Contrary to what you see in the news and on social media, everyone is trying to figure it out. From your favourite celebrities, politicians, writers, athletes, mentors, parents and everyone in between. We live in a world where, we are all supposed to perform for the world in almost all our engagements, such as interacting with our work colleagues, partners, well-curated social media posts etc. We are all supposed to know what we are doing, we ought to have it figured out at some point, but the reality is that we are trying to figure out a particular aspect of our life. For Example, the former president of the United States, Barrack Obama, was battling cigarette addiction at some point.
We put up a mask anytime we are in public: performing, acting, conforming, blending in, making no waves, not disrupting the status quo, staying in our comfort zone etc. Mark Twain once said, “We are all in the gutter, but some of us are looking at the stars”. The difference between most of us and those we admire and look up to is that they permitted themselves to be great. Despite the fears, they took the risk, which made all the difference.
Be yourself; everyone else is already taken. – Oscar Wilde
Here are some lessons learned from some of my favourite people in the world. They share their struggles, pain, and tribulations that further humanize them. We place a lot of successful people on high pedestals, but by reading their biographies and listening to their speeches, you would see a pattern of each and every one of them trying to figure it out like everyone else.
Barrack Obama – Battles with Smoking addiction and conquering it
In his memoir: A Promised Land, former president of the United States of America, Barrack Obama, writes about his struggles with trying to quit smoking and how he eventually dealt with it. He writes:
THERE WAS A final stress reliever that I didn’t like to talk about, one that had been a chronic source of tension throughout my marriage: I was still smoking five (or six, or seven) cigarettes a day.
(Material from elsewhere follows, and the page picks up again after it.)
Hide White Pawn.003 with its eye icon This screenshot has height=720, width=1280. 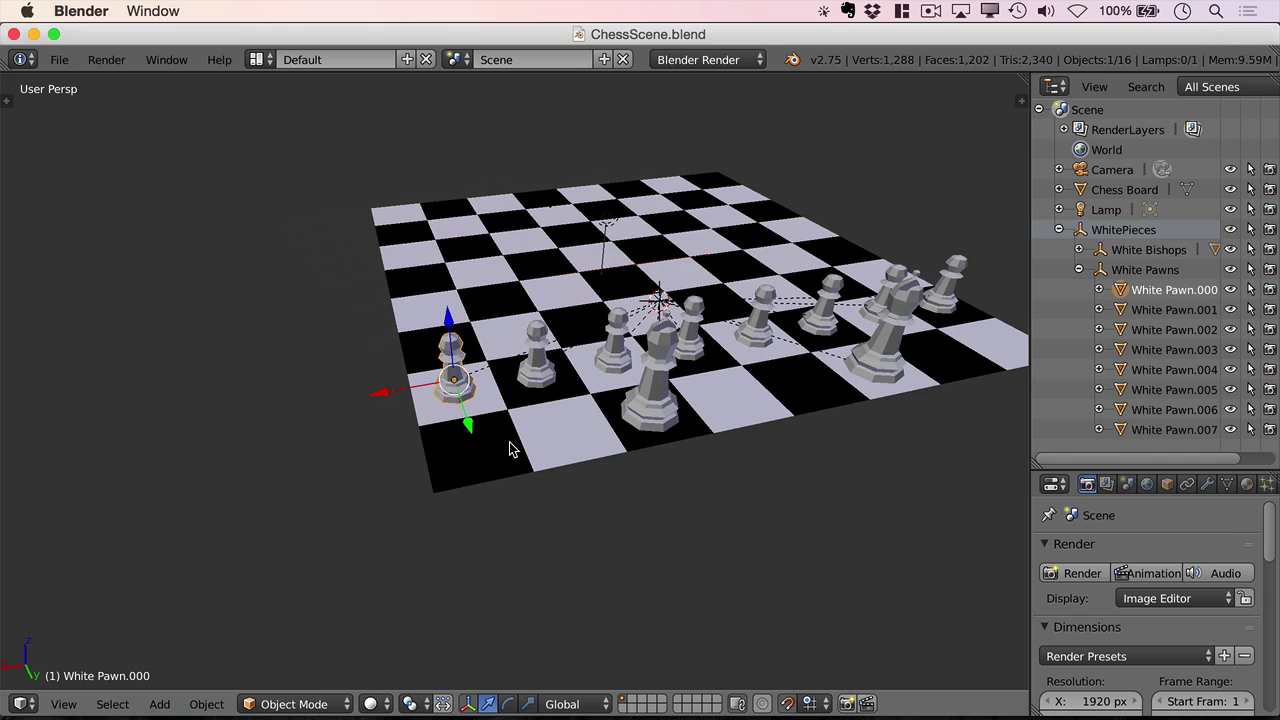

It was the lone vice that had carried over from the rebel days of my youth. At Michelle’s insistence, I had quit several times over the years, and I never smoked in the house or in front of the kids. Once elected to the U.S. Senate, I had stopped smoking in public. But a stubborn piece of me resisted the tyranny of reason, and the strains of campaign life—the interminable car rides through cornfields, the solitude of motel rooms—had conspired to keep me reaching for the pack I kept handy in a suitcase or drawer.
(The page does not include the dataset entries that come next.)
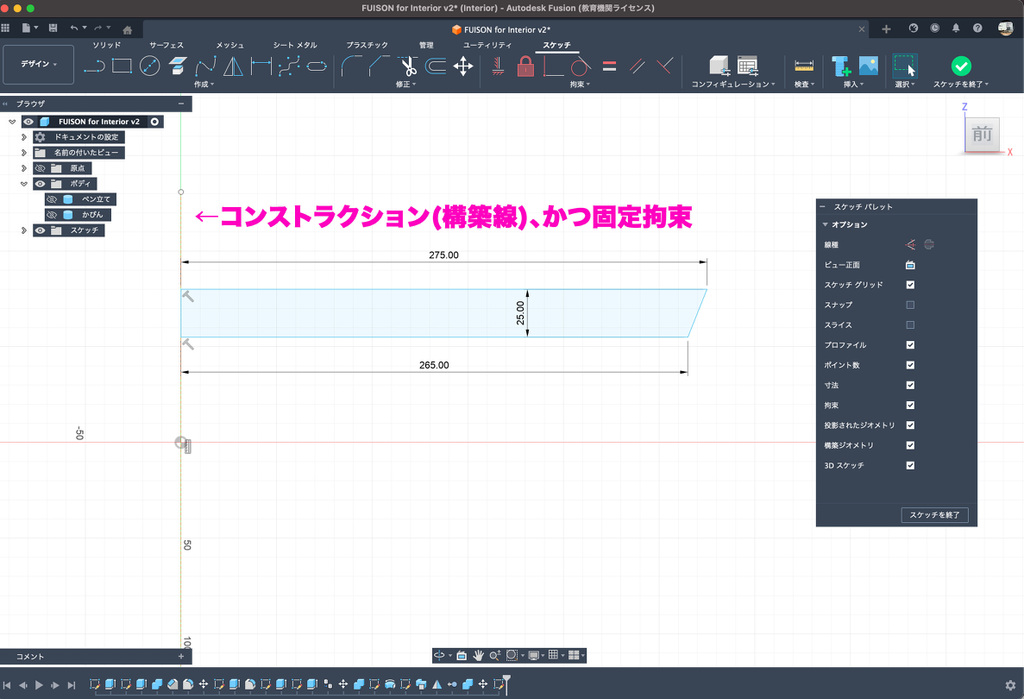Disable the プロファイル checkbox
Image resolution: width=1024 pixels, height=699 pixels.
click(910, 345)
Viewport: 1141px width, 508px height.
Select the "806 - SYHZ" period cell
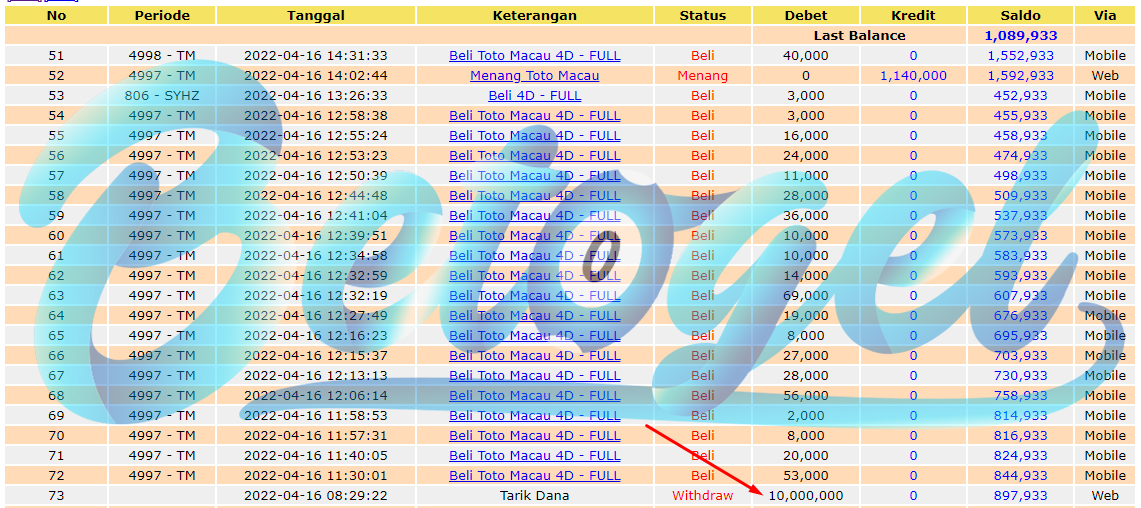pos(162,95)
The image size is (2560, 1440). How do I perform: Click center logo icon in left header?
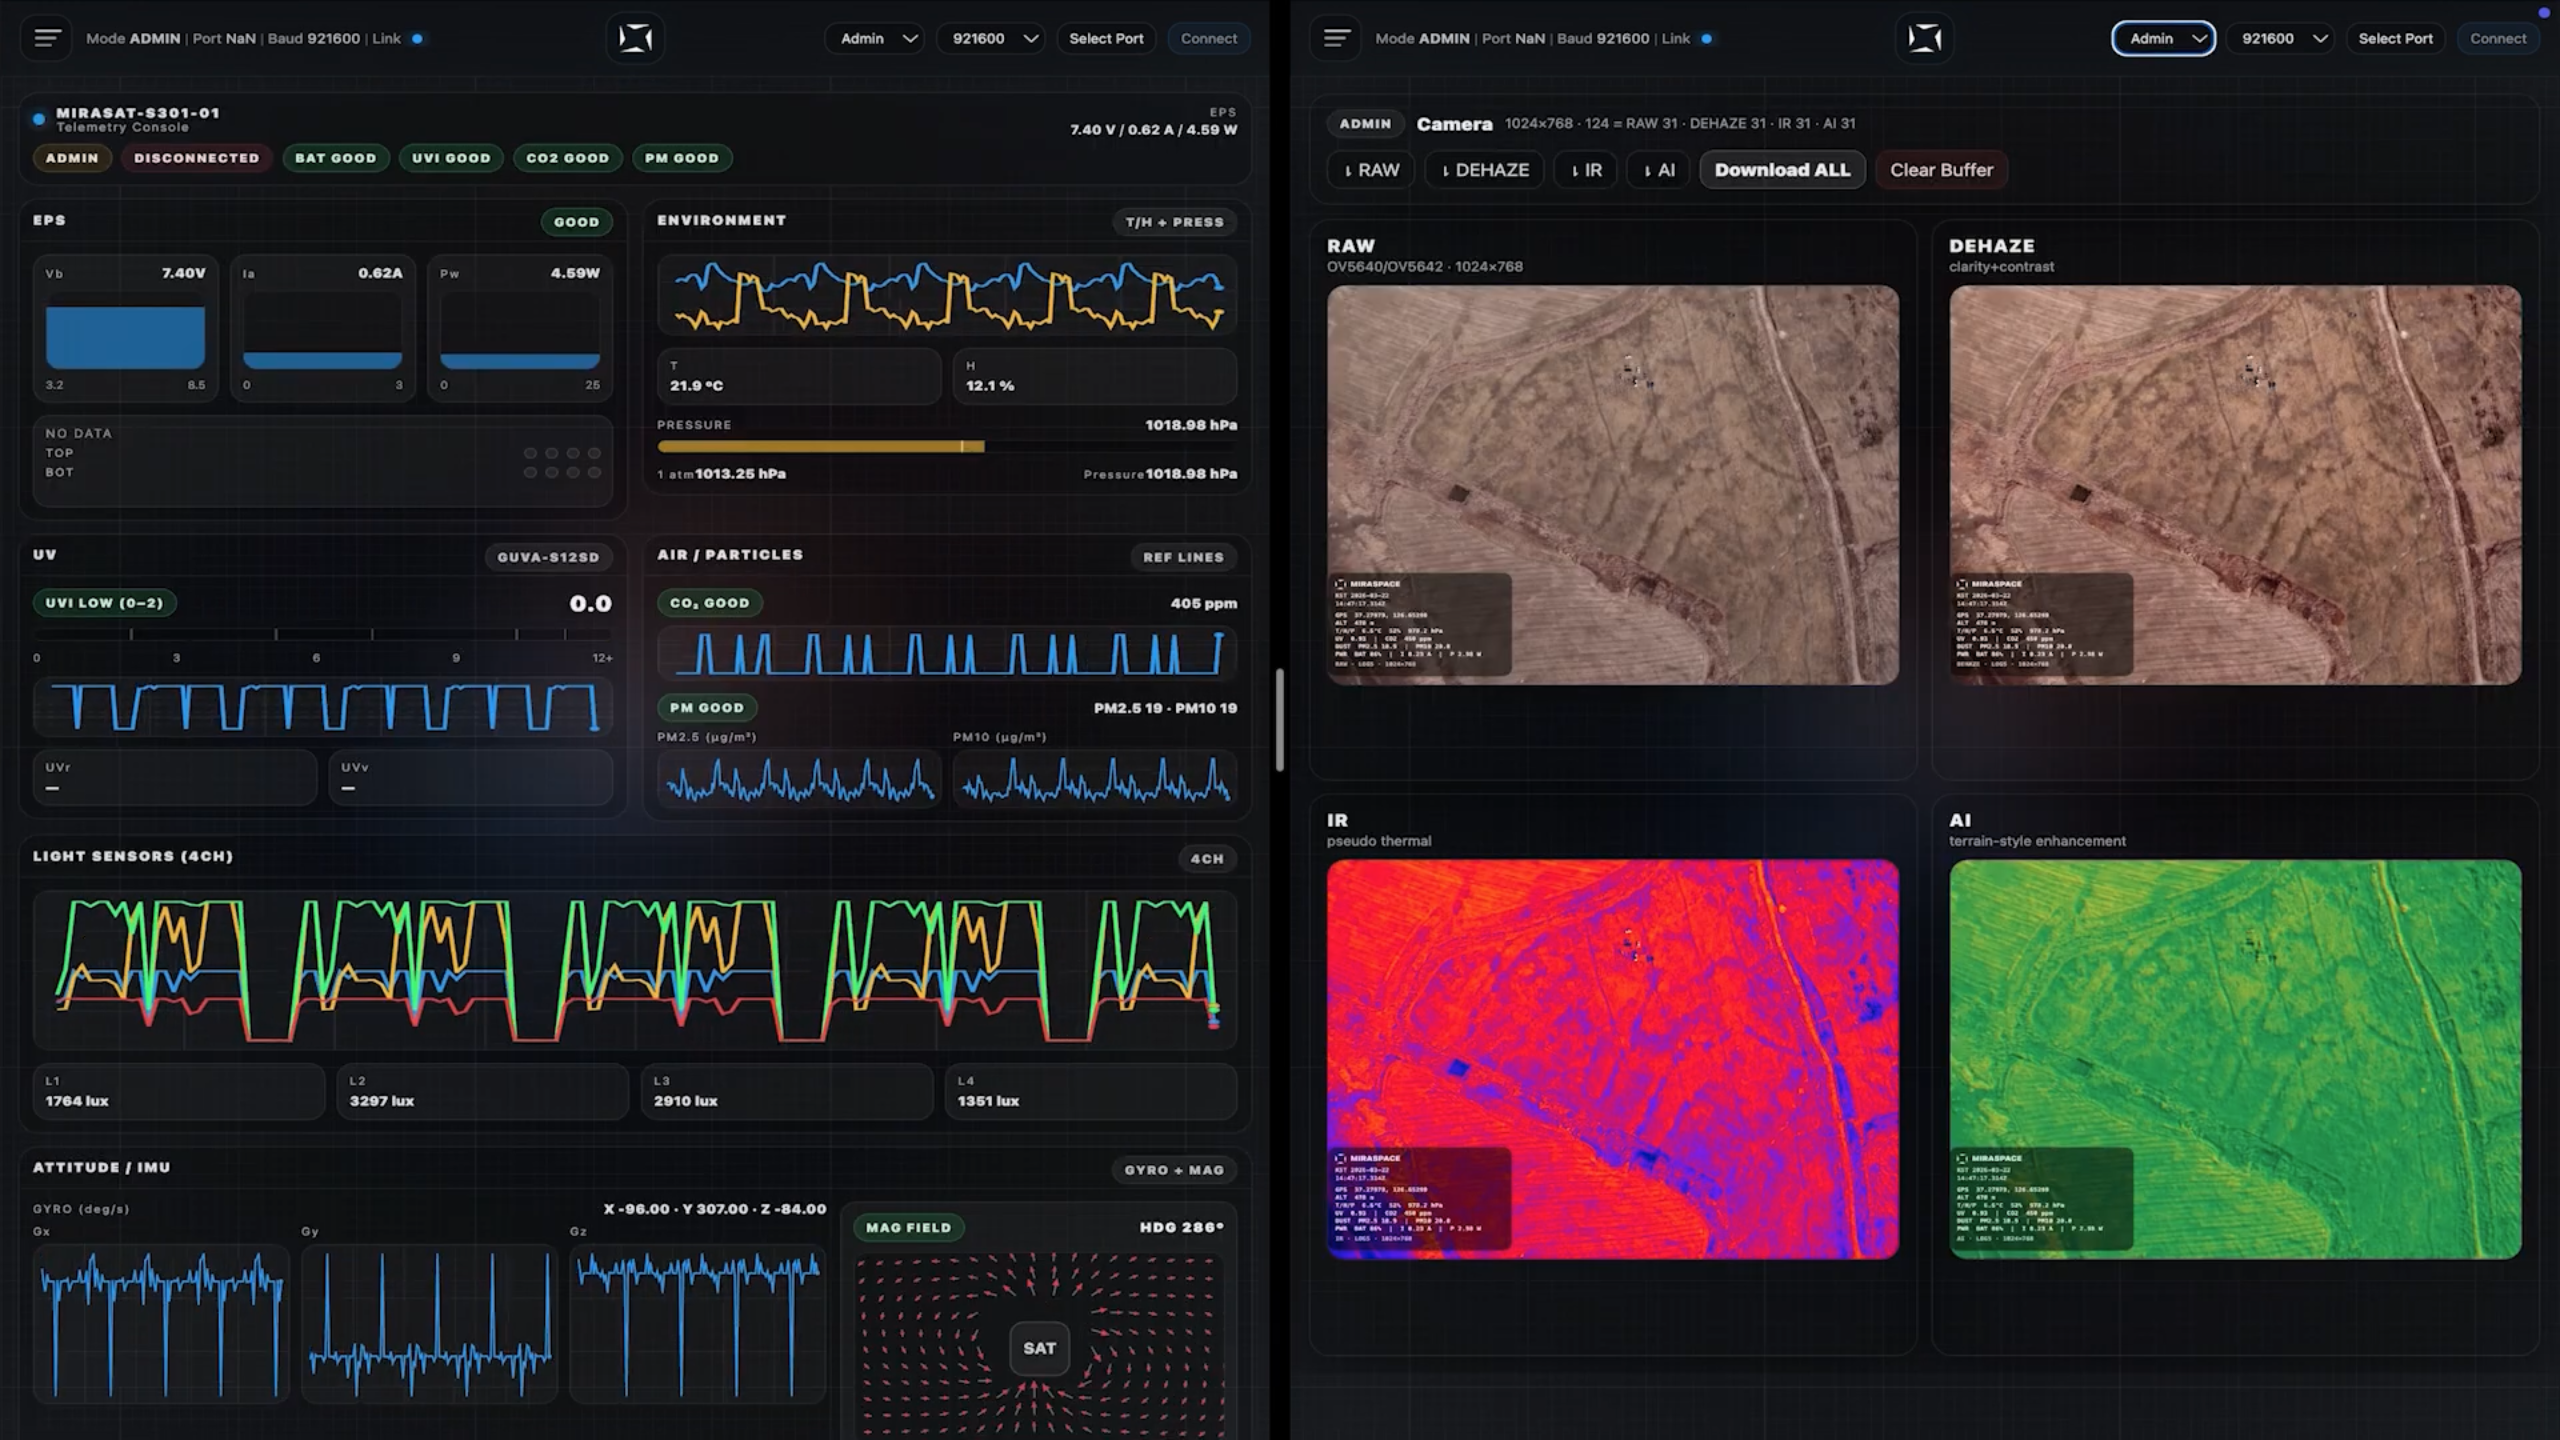(635, 38)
I was still smoking five (or six, or seven) cigarettes a day. It was the lone vice that had carried over from the rebel days of my youth.
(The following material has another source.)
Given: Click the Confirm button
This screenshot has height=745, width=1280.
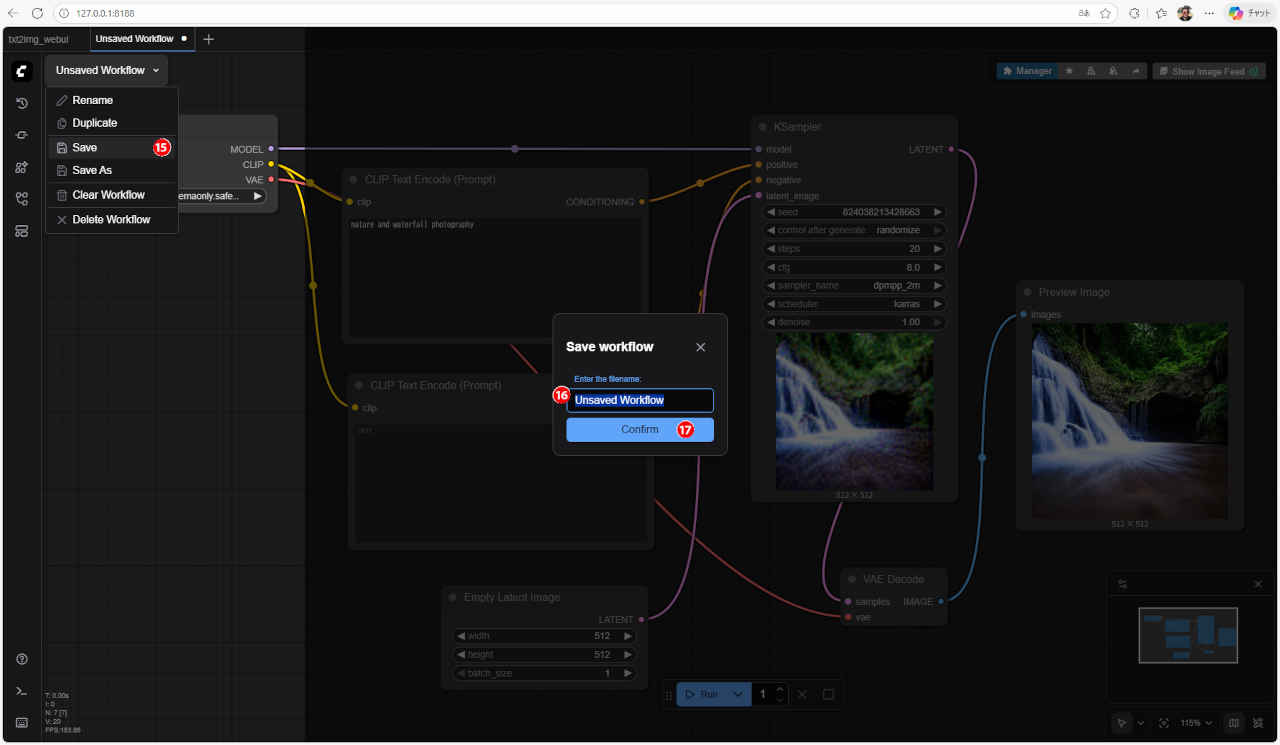Looking at the screenshot, I should point(640,430).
After the election, I’d told myself it was as good a time as any to stop—by definition, I was in public just about anytime I was outside the White House residence. But then things got so busy that I found myself delaying my day of reckoning, wandering out to the pool house behind the Oval Office after lunch or up to the third-floor terrace after Michelle and the girls had gone to sleep, taking a deep drag and watching the smoke curl toward the stars, telling myself I’d stop for good as soon as things settled down.
“Sometimes it didn’t matter how good your process was. Sometimes you were just screwed, and the best you could do was have a stiff drink—and light up a cigarette.”
Obama finally quits smoking after his first child, Malia frowned at smelling a cigarette on his breath. He decided to finally quit after that incident. He writes:
“Initially, the pool game had also given me an excuse to duck out and have a cigarette on the third-floor landing. Those detours stopped when I quit smoking, right after I signed the Affordable Care Act into law. I’d chosen that day because I liked the symbolism, but I’d made the decision a few weeks earlier, when Malia, smelling a cigarette on my breath, frowned and asked if I’d been smoking. Faced with the prospect of lying to my daughter or setting a bad example, I called the White House doctor and asked him to send me a box of nicotine gum. It did the trick, for I haven’t had a cigarette since. But I did end up replacing one addiction with another: Through the remainder of my time in office, I would chomp on gum ceaselessly, the empty packets constantly spilling out of my pockets and leaving a trail of shiny square bread crumbs for others to find on the floor, under my desk, or wedged between sofa cushions.”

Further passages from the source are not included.